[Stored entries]
****************************************

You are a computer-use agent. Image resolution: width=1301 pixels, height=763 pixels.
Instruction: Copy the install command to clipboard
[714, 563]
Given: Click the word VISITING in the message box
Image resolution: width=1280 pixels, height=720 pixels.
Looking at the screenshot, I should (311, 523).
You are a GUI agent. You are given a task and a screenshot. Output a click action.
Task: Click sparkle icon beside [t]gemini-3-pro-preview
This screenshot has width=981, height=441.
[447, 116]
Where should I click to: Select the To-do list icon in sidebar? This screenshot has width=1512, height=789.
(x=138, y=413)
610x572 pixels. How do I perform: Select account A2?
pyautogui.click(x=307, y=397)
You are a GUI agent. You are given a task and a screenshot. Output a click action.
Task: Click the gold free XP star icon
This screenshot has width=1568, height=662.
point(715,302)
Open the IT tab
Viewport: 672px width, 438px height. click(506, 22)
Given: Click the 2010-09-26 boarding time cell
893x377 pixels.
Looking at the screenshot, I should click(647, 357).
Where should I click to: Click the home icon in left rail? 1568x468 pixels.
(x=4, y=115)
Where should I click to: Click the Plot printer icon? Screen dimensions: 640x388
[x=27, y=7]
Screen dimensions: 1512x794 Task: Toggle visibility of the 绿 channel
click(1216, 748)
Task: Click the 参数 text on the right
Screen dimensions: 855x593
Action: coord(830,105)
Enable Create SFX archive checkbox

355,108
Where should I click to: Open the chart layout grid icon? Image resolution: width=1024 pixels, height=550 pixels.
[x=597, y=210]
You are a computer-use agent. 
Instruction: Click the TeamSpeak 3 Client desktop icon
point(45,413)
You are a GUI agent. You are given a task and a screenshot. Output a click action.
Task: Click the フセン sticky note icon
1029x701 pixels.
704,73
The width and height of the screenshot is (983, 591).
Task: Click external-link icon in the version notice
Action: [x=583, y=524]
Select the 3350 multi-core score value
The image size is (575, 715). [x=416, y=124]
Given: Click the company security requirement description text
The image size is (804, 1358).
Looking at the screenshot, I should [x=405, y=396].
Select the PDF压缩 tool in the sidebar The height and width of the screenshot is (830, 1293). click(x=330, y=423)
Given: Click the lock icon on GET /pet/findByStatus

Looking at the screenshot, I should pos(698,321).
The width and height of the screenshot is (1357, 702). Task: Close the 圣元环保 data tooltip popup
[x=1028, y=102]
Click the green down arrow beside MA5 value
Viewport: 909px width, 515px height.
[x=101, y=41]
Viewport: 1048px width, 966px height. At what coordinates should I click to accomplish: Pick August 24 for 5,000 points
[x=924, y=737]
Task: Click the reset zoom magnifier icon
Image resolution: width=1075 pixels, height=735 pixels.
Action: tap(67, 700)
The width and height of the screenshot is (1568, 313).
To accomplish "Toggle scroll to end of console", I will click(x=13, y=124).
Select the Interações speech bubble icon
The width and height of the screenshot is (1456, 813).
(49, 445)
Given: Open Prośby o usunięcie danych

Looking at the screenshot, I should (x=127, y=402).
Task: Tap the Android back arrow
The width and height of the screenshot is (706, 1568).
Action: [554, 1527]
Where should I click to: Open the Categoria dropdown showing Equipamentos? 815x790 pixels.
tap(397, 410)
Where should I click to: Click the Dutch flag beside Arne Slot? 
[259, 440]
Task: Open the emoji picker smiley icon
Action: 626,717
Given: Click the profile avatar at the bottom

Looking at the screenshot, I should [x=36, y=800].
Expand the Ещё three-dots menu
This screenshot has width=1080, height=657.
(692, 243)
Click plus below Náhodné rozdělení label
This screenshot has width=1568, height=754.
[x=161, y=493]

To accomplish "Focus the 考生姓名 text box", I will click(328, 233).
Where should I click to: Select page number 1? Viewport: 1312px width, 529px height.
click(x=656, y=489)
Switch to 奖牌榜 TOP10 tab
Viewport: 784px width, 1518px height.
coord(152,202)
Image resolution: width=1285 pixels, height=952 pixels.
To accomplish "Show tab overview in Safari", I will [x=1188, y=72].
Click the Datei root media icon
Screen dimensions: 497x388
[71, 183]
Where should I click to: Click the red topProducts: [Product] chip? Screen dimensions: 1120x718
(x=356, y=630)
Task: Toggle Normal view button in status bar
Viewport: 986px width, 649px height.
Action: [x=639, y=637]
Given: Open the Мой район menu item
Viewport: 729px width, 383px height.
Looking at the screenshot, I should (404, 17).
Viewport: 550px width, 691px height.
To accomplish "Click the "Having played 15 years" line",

****************************************

* [WHAT TO WORK ON]
Write out the whole listing above again, line for line and without any changes.

* [IN RESPONSE]
You are a computer-use agent. Image resolution: width=1301 pixels, height=763 pixels.
Instruction: Copy the install command to clipboard
[714, 563]
Given: Click the word VISITING in the message box
Image resolution: width=1280 pixels, height=720 pixels.
Looking at the screenshot, I should (311, 523).
You are a GUI agent. You are given a task and a screenshot. Output a click action.
Task: Click sparkle icon beside [t]gemini-3-pro-preview
This screenshot has width=981, height=441.
[447, 116]
Where should I click to: Select the To-do list icon in sidebar? This screenshot has width=1512, height=789.
(x=138, y=413)
610x572 pixels. How do I perform: Select account A2?
pyautogui.click(x=307, y=397)
You are a GUI agent. You are given a task and a screenshot. Output a click action.
Task: Click the gold free XP star icon
This screenshot has width=1568, height=662.
point(715,302)
Open the IT tab
Viewport: 672px width, 438px height. click(506, 22)
Given: Click the 2010-09-26 boarding time cell
893x377 pixels.
Looking at the screenshot, I should click(647, 357).
Where should I click to: Click the home icon in left rail? 1568x468 pixels.
(x=4, y=115)
Where should I click to: Click the Plot printer icon? Screen dimensions: 640x388
[x=27, y=7]
Screen dimensions: 1512x794 Task: Toggle visibility of the 绿 channel
click(1216, 748)
Task: Click the 参数 text on the right
Screen dimensions: 855x593
Action: coord(830,105)
Enable Create SFX archive checkbox

355,108
Where should I click to: Open the chart layout grid icon? Image resolution: width=1024 pixels, height=550 pixels.
[x=597, y=210]
You are a computer-use agent. 
Instruction: Click the TeamSpeak 3 Client desktop icon
point(45,413)
You are a GUI agent. You are given a task and a screenshot. Output a click action.
Task: Click the フセン sticky note icon
1029x701 pixels.
704,73
The width and height of the screenshot is (983, 591).
Task: Click external-link icon in the version notice
Action: [x=583, y=524]
Select the 3350 multi-core score value
The image size is (575, 715). [x=416, y=124]
Given: Click the company security requirement description text
The image size is (804, 1358).
Looking at the screenshot, I should [x=405, y=396].
Select the PDF压缩 tool in the sidebar The height and width of the screenshot is (830, 1293). click(x=330, y=423)
Given: Click the lock icon on GET /pet/findByStatus

Looking at the screenshot, I should pos(698,321).
The width and height of the screenshot is (1357, 702). Task: Close the 圣元环保 data tooltip popup
[x=1028, y=102]
Click the green down arrow beside MA5 value
Viewport: 909px width, 515px height.
[x=101, y=41]
Viewport: 1048px width, 966px height. At what coordinates should I click to accomplish: Pick August 24 for 5,000 points
[x=924, y=737]
Task: Click the reset zoom magnifier icon
Image resolution: width=1075 pixels, height=735 pixels.
Action: tap(67, 700)
The width and height of the screenshot is (1568, 313).
To accomplish "Toggle scroll to end of console", I will click(x=13, y=124).
Select the Interações speech bubble icon
The width and height of the screenshot is (1456, 813).
(49, 445)
Given: Open Prośby o usunięcie danych

Looking at the screenshot, I should (x=127, y=402).
Task: Tap the Android back arrow
The width and height of the screenshot is (706, 1568).
Action: [554, 1527]
Where should I click to: Open the Categoria dropdown showing Equipamentos? 815x790 pixels.
tap(397, 410)
Where should I click to: Click the Dutch flag beside Arne Slot? 
[259, 440]
Task: Open the emoji picker smiley icon
Action: 626,717
Given: Click the profile avatar at the bottom

Looking at the screenshot, I should [x=36, y=800].
Expand the Ещё three-dots menu
This screenshot has width=1080, height=657.
(692, 243)
Click plus below Náhodné rozdělení label
This screenshot has width=1568, height=754.
[x=161, y=493]

To accomplish "Focus the 考生姓名 text box", I will click(328, 233).
Where should I click to: Select page number 1? Viewport: 1312px width, 529px height.
click(x=656, y=489)
Switch to 奖牌榜 TOP10 tab
Viewport: 784px width, 1518px height.
coord(152,202)
Image resolution: width=1285 pixels, height=952 pixels.
To accomplish "Show tab overview in Safari", I will [x=1188, y=72].
Click the Datei root media icon
Screen dimensions: 497x388
[71, 183]
Where should I click to: Click the red topProducts: [Product] chip? Screen dimensions: 1120x718
(x=356, y=630)
Task: Toggle Normal view button in status bar
Viewport: 986px width, 649px height.
Action: [x=639, y=637]
Given: Open the Мой район menu item
Viewport: 729px width, 383px height.
Looking at the screenshot, I should (404, 17).
Viewport: 550px width, 691px height.
To accomplish "Click the "Having played 15 years" line",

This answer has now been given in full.